* **WHAT YOU SHOULD DO**
Return the whole listing exactly as written.
==== DATA LISTING ====
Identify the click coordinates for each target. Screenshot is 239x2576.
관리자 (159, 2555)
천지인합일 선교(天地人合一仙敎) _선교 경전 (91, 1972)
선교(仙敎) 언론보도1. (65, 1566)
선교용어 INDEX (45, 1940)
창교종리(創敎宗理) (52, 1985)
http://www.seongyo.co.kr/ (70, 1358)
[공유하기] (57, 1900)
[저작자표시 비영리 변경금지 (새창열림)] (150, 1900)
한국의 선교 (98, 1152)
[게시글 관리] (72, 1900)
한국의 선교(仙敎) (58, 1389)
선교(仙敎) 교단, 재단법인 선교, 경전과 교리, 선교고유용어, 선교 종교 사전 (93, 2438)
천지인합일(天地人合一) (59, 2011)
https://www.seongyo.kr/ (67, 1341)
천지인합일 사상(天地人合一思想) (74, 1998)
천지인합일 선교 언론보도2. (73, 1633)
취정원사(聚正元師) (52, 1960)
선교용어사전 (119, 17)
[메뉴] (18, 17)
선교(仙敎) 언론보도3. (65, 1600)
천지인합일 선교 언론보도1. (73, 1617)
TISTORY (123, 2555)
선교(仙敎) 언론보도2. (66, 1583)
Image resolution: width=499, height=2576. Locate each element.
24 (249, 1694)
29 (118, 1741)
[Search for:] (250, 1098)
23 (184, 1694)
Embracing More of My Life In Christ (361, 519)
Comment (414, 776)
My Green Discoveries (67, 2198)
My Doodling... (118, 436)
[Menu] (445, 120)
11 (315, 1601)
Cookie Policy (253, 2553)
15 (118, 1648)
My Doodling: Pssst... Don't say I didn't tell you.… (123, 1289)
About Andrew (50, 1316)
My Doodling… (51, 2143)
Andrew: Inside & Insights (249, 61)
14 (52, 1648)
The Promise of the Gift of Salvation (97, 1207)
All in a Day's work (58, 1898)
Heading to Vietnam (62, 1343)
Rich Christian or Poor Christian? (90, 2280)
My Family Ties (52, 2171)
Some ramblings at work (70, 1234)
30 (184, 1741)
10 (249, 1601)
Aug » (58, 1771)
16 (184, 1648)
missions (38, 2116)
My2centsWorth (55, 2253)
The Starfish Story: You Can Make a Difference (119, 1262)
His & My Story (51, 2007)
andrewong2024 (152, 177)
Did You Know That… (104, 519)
====
* **OUTPUT**
Identify the click coordinates for each target. Screenshot is 239x2576.
관리자 (159, 2555)
천지인합일 선교(天地人合一仙敎) _선교 경전 (91, 1972)
선교(仙敎) 언론보도1. (65, 1566)
선교용어 INDEX (45, 1940)
창교종리(創敎宗理) (52, 1985)
http://www.seongyo.co.kr/ (70, 1358)
[공유하기] (57, 1900)
[저작자표시 비영리 변경금지 (새창열림)] (150, 1900)
한국의 선교 (98, 1152)
[게시글 관리] (72, 1900)
한국의 선교(仙敎) (58, 1389)
선교(仙敎) 교단, 재단법인 선교, 경전과 교리, 선교고유용어, 선교 종교 사전 (93, 2438)
천지인합일(天地人合一) (59, 2011)
https://www.seongyo.kr/ (67, 1341)
천지인합일 사상(天地人合一思想) (74, 1998)
천지인합일 선교 언론보도2. (73, 1633)
취정원사(聚正元師) (52, 1960)
선교용어사전 (119, 17)
[메뉴] (18, 17)
선교(仙敎) 언론보도3. (65, 1600)
천지인합일 선교 언론보도1. (73, 1617)
TISTORY (123, 2555)
선교(仙敎) 언론보도2. (66, 1583)
Image resolution: width=499, height=2576. Locate each element.
24 (249, 1694)
29 (118, 1741)
[Search for:] (250, 1098)
23 (184, 1694)
Embracing More of My Life In Christ (361, 519)
Comment (414, 776)
My Green Discoveries (67, 2198)
My Doodling... (118, 436)
[Menu] (445, 120)
11 (315, 1601)
Cookie Policy (253, 2553)
15 (118, 1648)
My Doodling: Pssst... Don't say I didn't tell you.… (123, 1289)
About Andrew (50, 1316)
My Doodling… (51, 2143)
Andrew: Inside & Insights (249, 61)
14 (52, 1648)
The Promise of the Gift of Salvation (97, 1207)
All in a Day's work (58, 1898)
Heading to Vietnam (62, 1343)
Rich Christian or Poor Christian? (90, 2280)
My Family Ties (52, 2171)
Some ramblings at work (70, 1234)
30 (184, 1741)
10 (249, 1601)
Aug » (58, 1771)
16 (184, 1648)
missions (38, 2116)
My2centsWorth (55, 2253)
The Starfish Story: You Can Make a Difference (119, 1262)
His & My Story (51, 2007)
andrewong2024 (152, 177)
Did You Know That… (104, 519)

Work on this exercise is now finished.